--- begin RECORDS PROVIDED ---
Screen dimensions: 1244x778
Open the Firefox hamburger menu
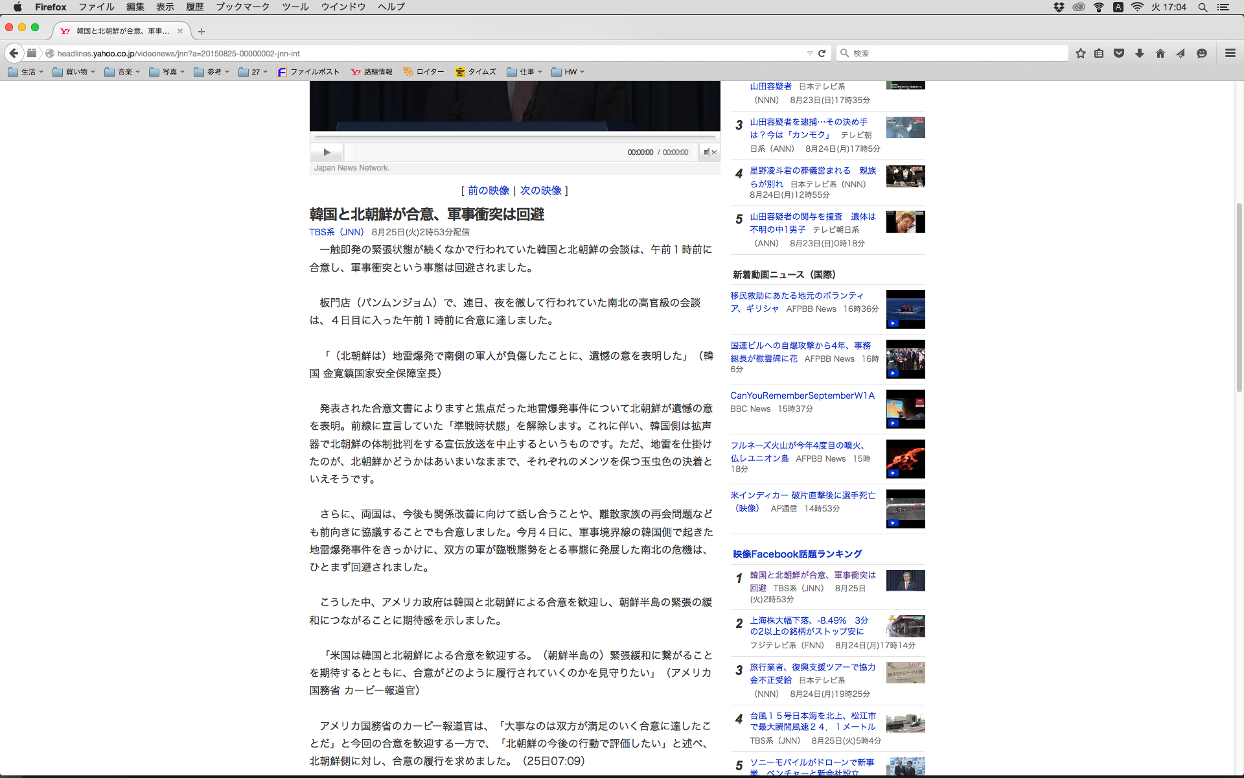1230,53
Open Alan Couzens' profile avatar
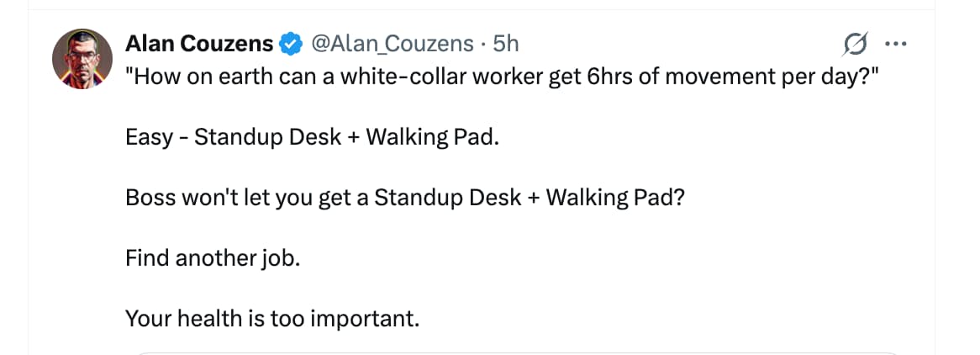The height and width of the screenshot is (355, 980). [82, 58]
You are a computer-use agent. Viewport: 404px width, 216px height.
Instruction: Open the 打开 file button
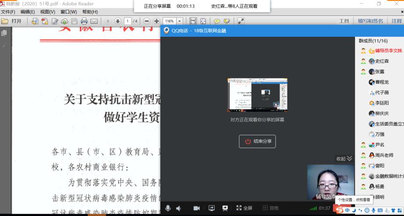click(x=12, y=21)
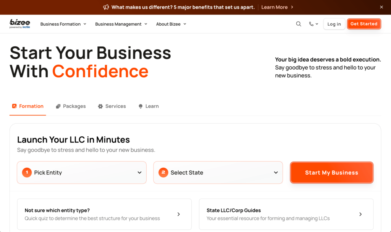Click the arrow on State LLC/Corp Guides card
This screenshot has width=391, height=232.
(x=360, y=214)
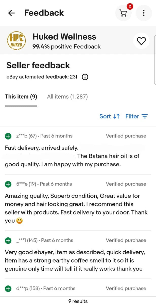Tap the d***p (158) reviewer name
The image size is (156, 305).
point(28,288)
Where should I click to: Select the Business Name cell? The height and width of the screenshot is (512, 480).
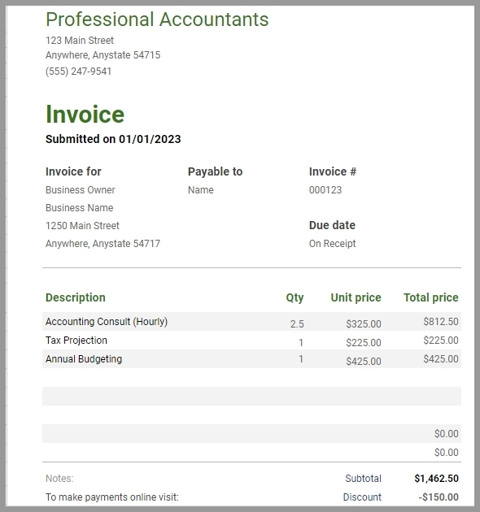click(x=80, y=208)
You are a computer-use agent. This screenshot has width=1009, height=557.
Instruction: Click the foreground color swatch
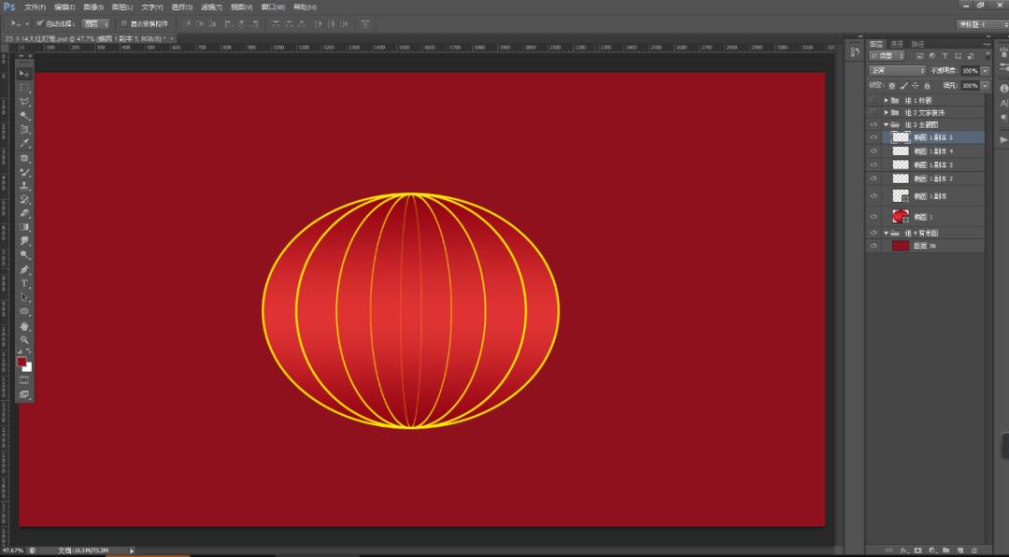pyautogui.click(x=21, y=362)
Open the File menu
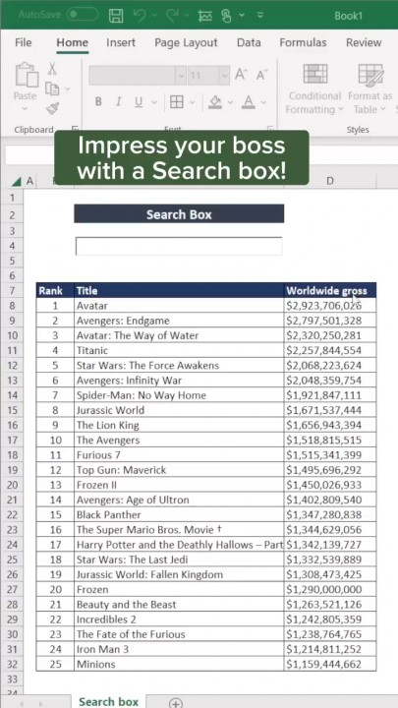 24,43
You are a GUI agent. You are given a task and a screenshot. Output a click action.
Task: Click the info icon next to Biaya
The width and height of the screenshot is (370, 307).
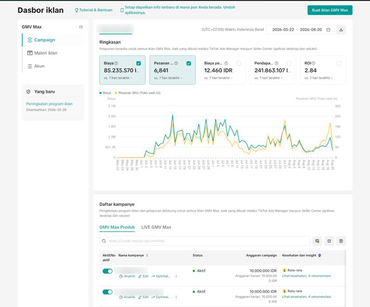pos(116,63)
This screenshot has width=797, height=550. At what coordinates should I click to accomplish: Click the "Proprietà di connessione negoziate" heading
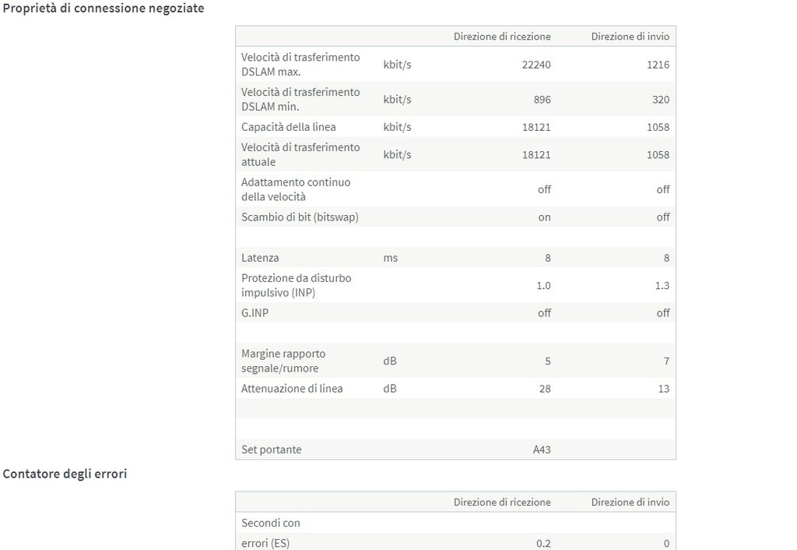(104, 8)
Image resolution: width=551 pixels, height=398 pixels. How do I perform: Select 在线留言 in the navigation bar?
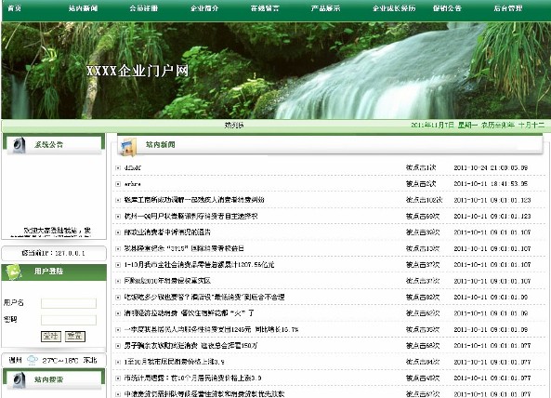click(x=265, y=8)

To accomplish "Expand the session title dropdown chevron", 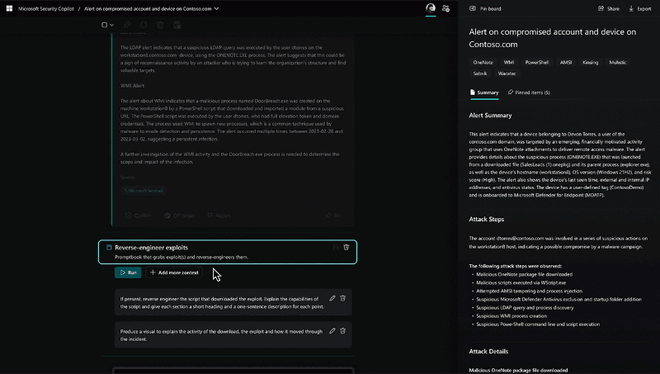I will coord(216,8).
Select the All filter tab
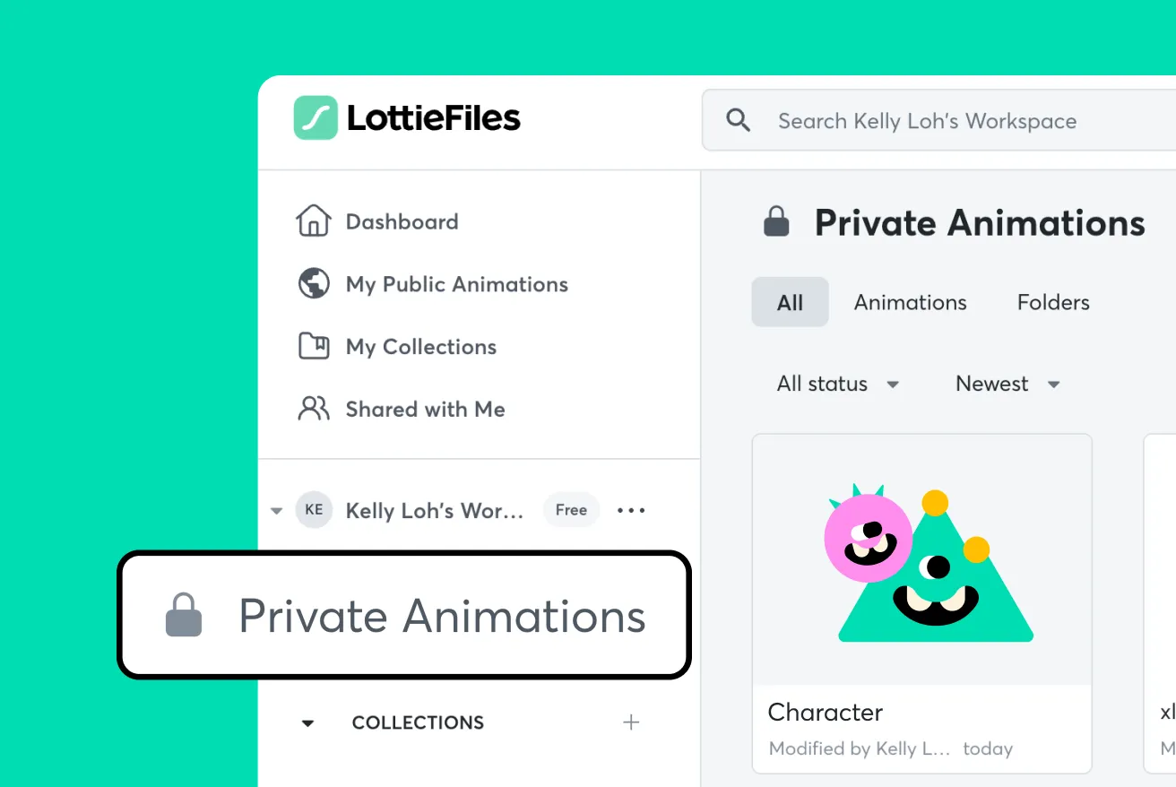The height and width of the screenshot is (787, 1176). click(x=790, y=302)
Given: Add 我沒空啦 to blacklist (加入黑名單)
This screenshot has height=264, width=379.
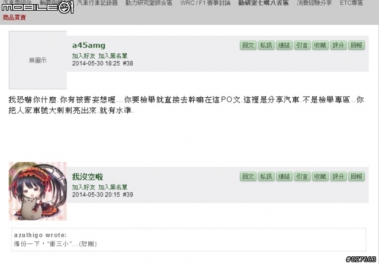Looking at the screenshot, I should pyautogui.click(x=113, y=187).
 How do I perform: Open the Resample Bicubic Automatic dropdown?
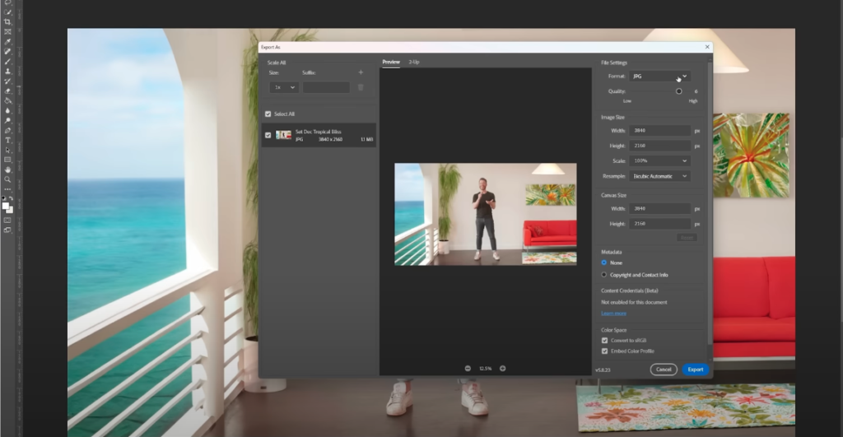[x=659, y=176]
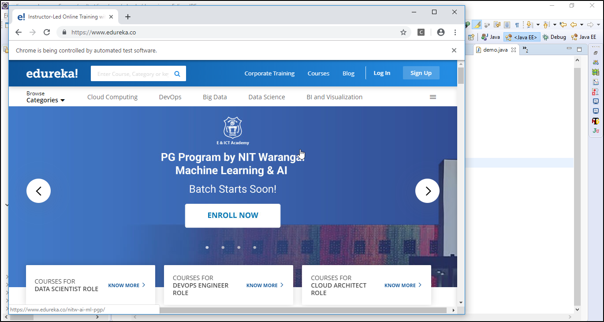Screen dimensions: 604x322
Task: Open the edureka hamburger menu
Action: coord(433,97)
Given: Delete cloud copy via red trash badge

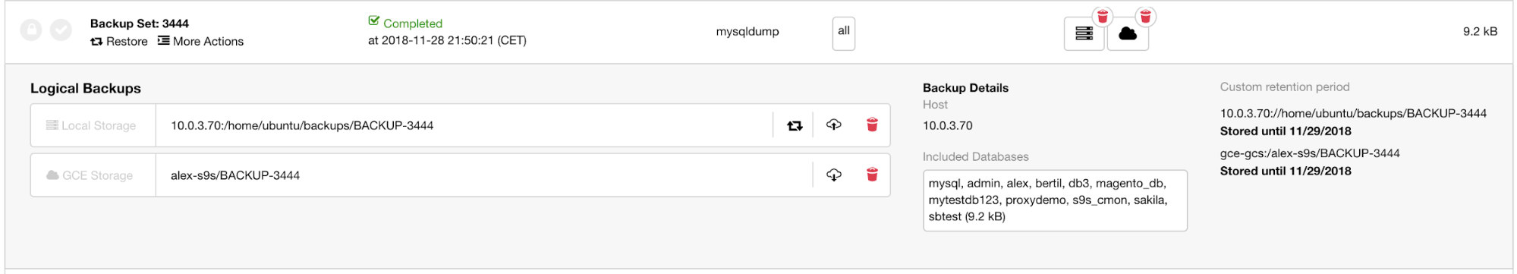Looking at the screenshot, I should pos(1146,16).
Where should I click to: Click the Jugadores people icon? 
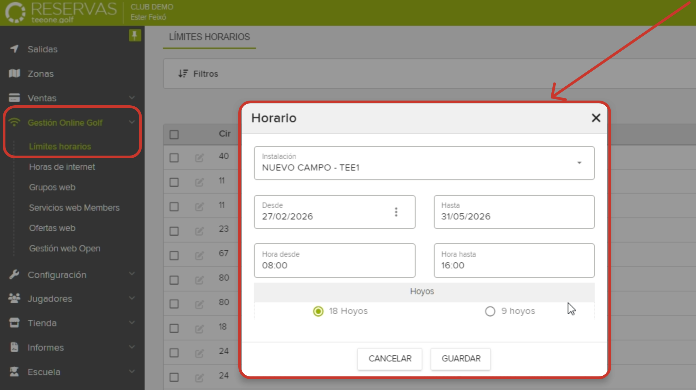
--- end RECORDS PROVIDED ---
PROBLEM DETAILS :: Copy the records from the line containing "Select the All filter tab" through the end of the records, replacing "Delete" with "Remove" and changing nothing else. Omit the pictures.

RIGHT ANSWER ::
Select the All filter tab
The height and width of the screenshot is (787, 1176). click(x=790, y=302)
Given: Add 我沒空啦 to blacklist (加入黑名單)
This screenshot has height=264, width=379.
Looking at the screenshot, I should pyautogui.click(x=113, y=187).
 How do I perform: Open the Resample Bicubic Automatic dropdown?
[x=659, y=176]
Screen dimensions: 604x322
Task: Open the edureka hamburger menu
Action: coord(433,97)
Given: Remove cloud copy via red trash badge

Looking at the screenshot, I should pos(1146,16).
Where should I click to: Click the Jugadores people icon? 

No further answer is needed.